___ RECORDS PROVIDED

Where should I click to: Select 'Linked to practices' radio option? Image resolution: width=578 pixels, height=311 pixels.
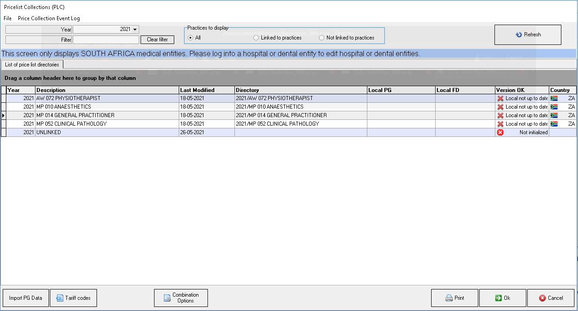tap(256, 38)
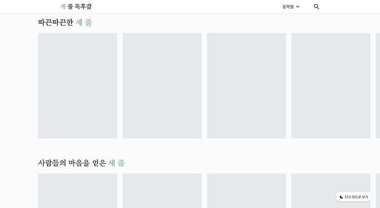Click partial fifth card in 사람들의 마음을 얻은 row
The image size is (380, 208).
pyautogui.click(x=378, y=191)
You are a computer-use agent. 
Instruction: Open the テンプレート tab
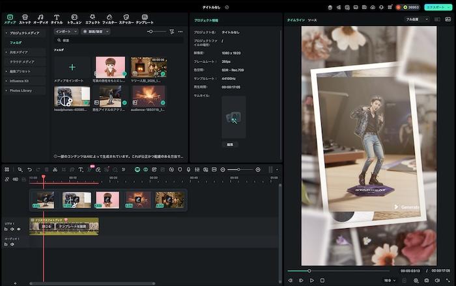(x=145, y=18)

______

> **WHAT TO WORK ON**
Rewrite the data above with "radio option" changed to "radio button" and everything else left as it is. Leave the pictures out of your answer.

> **RESPONSE TO THIS EXERCISE**
Where should I click to: Select 'Linked to practices' radio button? Image resolution: width=578 pixels, height=311 pixels.
tap(256, 38)
Click partial fifth card in 사람들의 마음을 얻은 row
The image size is (380, 208).
pyautogui.click(x=378, y=191)
You are a computer-use agent. 
Instruction: Open the テンプレート tab
(x=145, y=18)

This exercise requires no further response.